MATERIAL FOR THIS TASK ->
:::::

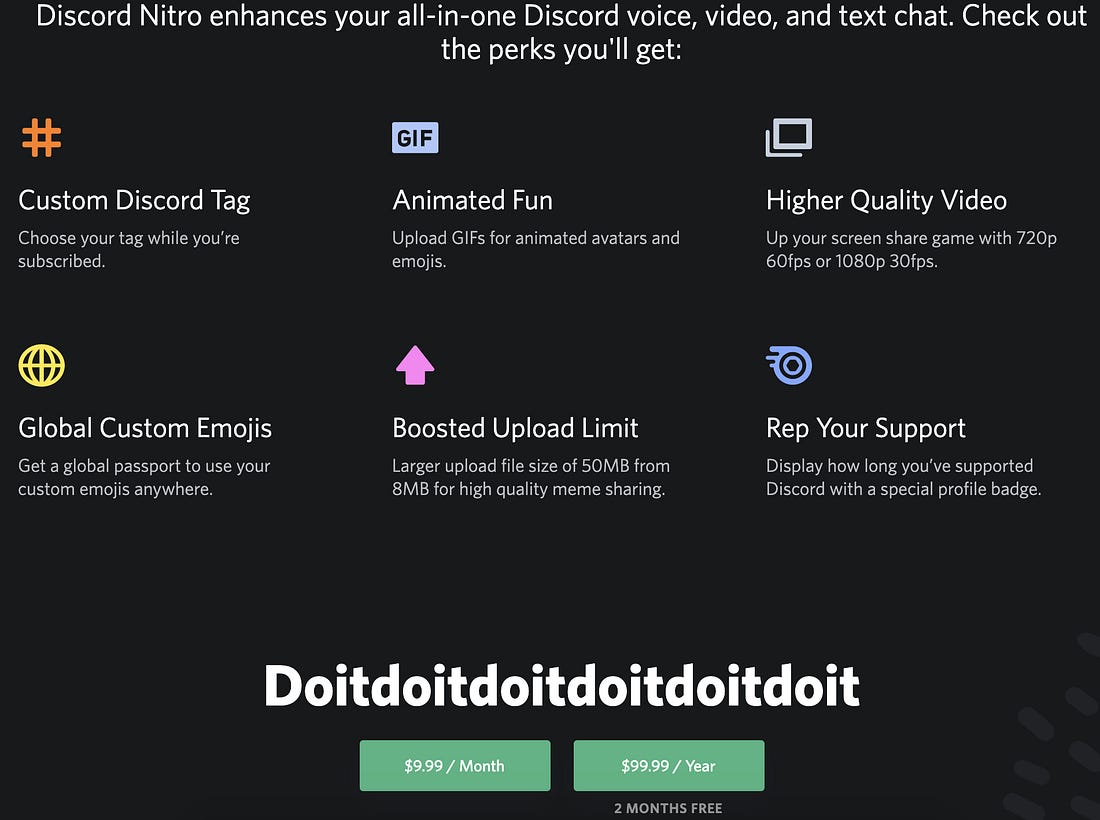Click the Doitdoitdoitdoitdoitdoit headline text
This screenshot has height=820, width=1100.
tap(561, 686)
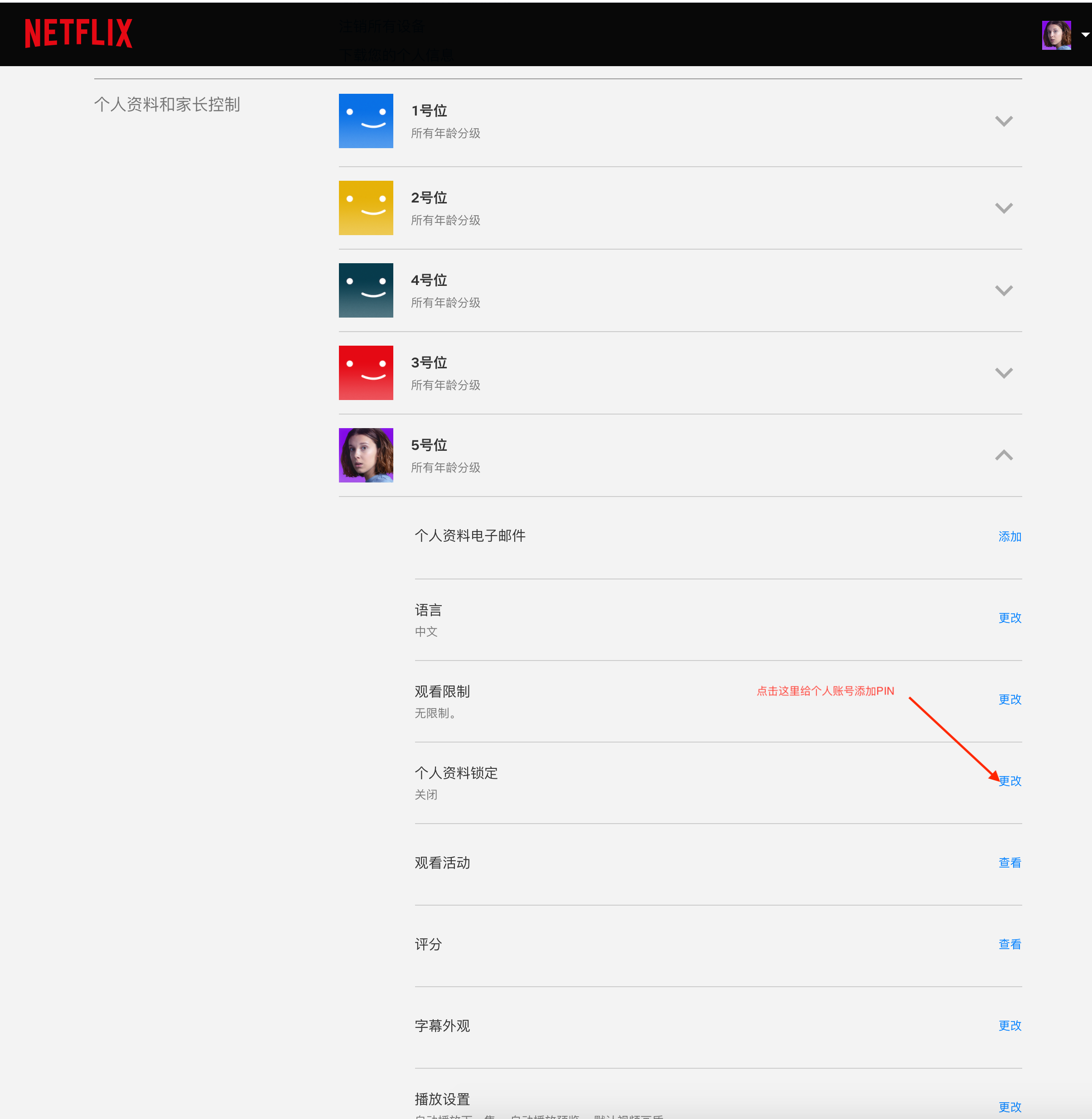Viewport: 1092px width, 1119px height.
Task: Click 查看 next to 评分
Action: click(1010, 944)
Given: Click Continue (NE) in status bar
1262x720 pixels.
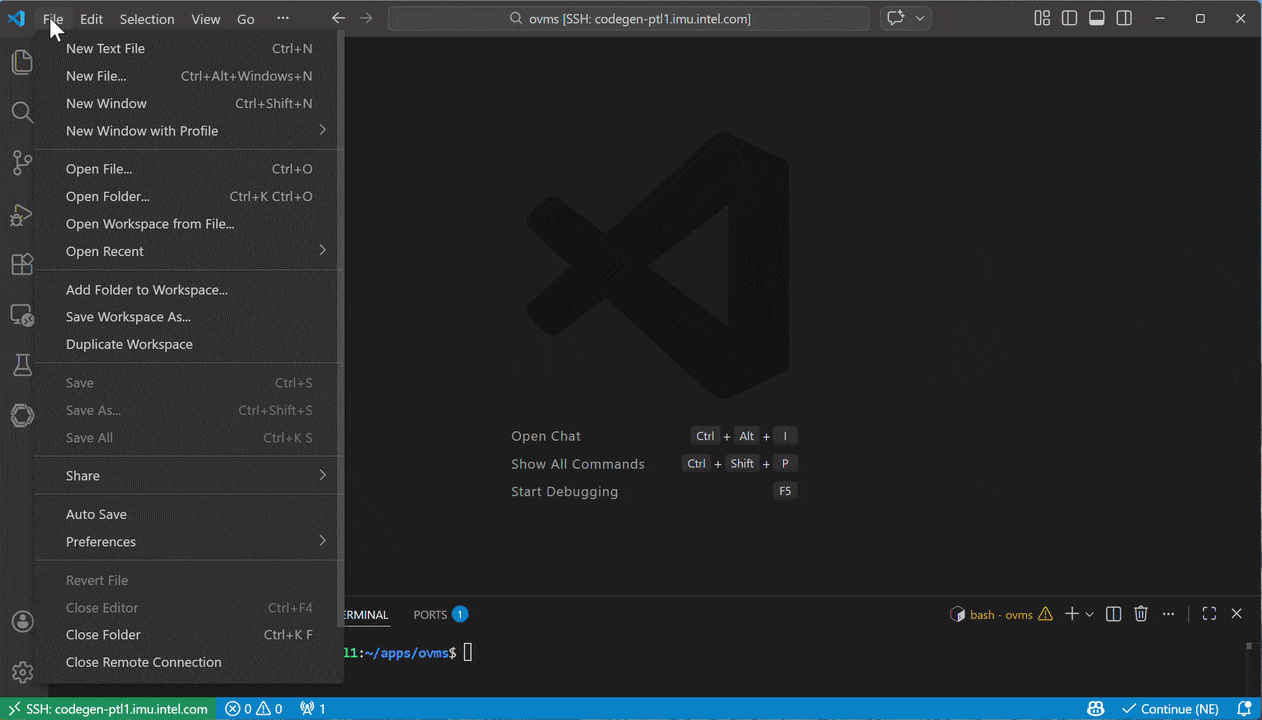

:::::

EXERCISE REQUIREMENTS ->
Return every line of the data above word for word, leaving out the pictures.

WORKED SOLUTION ->
Click the Doitdoitdoitdoitdoitdoit headline text
This screenshot has height=820, width=1100.
tap(561, 686)
Viewport: 1092px width, 1119px height.
Task: Click 查看 next to 评分
Action: click(1010, 944)
Given: Click Continue (NE) in status bar
1262x720 pixels.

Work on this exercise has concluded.